**PASSAGE PROVIDED:**
>>>

There are multiple barriers to home dialysis initiation, and these disproportionately affect vulnerable populations. Current solutions need to be scaled up, with particular emphasis on educating physicians on home dialysis, improving modality education, increasing support for patients and families, and changing financial incentives to favour building home dialysis programmes. There is also a need to better understand culturally specific barriers to home dialysis choice. This was the crux of a presentation by Jenny Shen (Division of Nephrology and Hypertension, David Geffen School of Medicine at University of California, Los Angeles, USA) on ensuring equitable access to home dialysis at the UK Kidney Week virtual conference (UKKW; 4–7 October 2021).
A roundtable discussion following the session on improving access to UK home dialysis was chaired by Simon Davies (University Hospital of North Midlands, Stoke-on-Trent, UK) with participation from session chairs and fellow consultant nephrologists Jyoti Baharani (Heartlands Hospital, part of University Hospitals NHS Trust, Birmingham, UK) and Bhrigu Sood (St Helier Hospital, Epsom, UK).

<<<

**DATA SHOWN:**
>>>

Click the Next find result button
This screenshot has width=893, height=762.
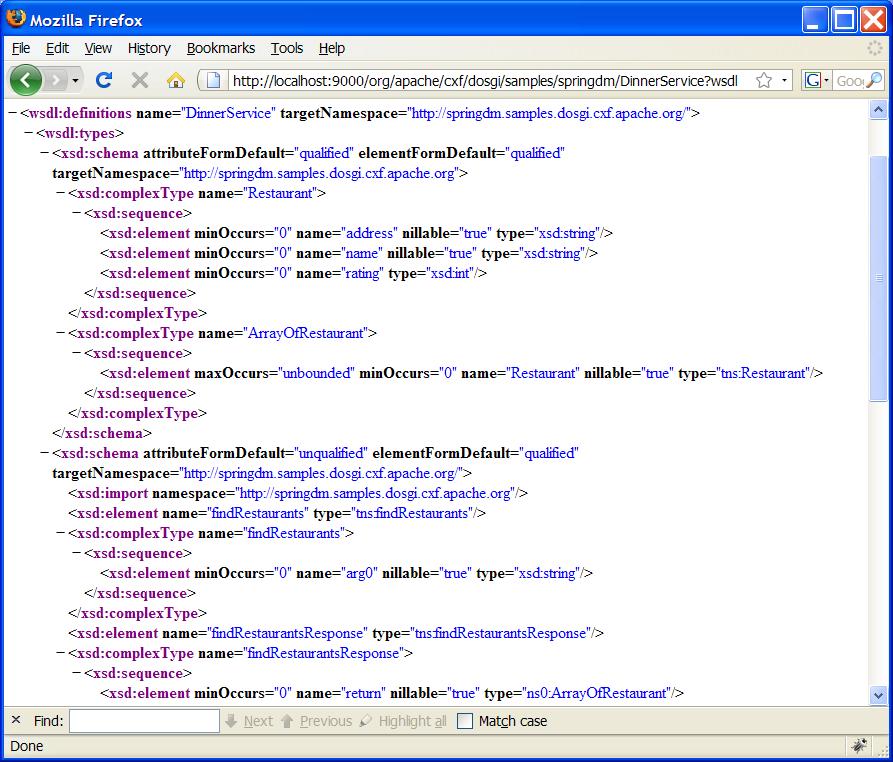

<<<

**EXERCISE REQUIREMENTS:**
[A] Reproduce word for word the part of the home dialysis passage running from "There are multiple" down to "4–7 October 2021).".
[B] Answer these from the home dialysis passage:
(i) Who chaired the roundtable discussion?
(ii) On what dates was the UK Kidney Week virtual conference held?
(iii) Which hospital is Bhrigu Sood affiliated with?

**RESPONSES TO THE EXERCISE:**
[A]
There are multiple barriers to home dialysis initiation, and these disproportionately affect vulnerable populations. Current solutions need to be scaled up, with particular emphasis on educating physicians on home dialysis, improving modality education, increasing support for patients and families, and changing financial incentives to favour building home dialysis programmes. There is also a need to better understand culturally specific barriers to home dialysis choice. This was the crux of a presentation by Jenny Shen (Division of Nephrology and Hypertension, David Geffen School of Medicine at University of California, Los Angeles, USA) on ensuring equitable access to home dialysis at the UK Kidney Week virtual conference (UKKW; 4–7 October 2021).

[B]
(i) Simon Davies (University Hospital of North Midlands, Stoke-on-Trent, UK)
(ii) 4–7 October 2021
(iii) St Helier Hospital, Epsom, UK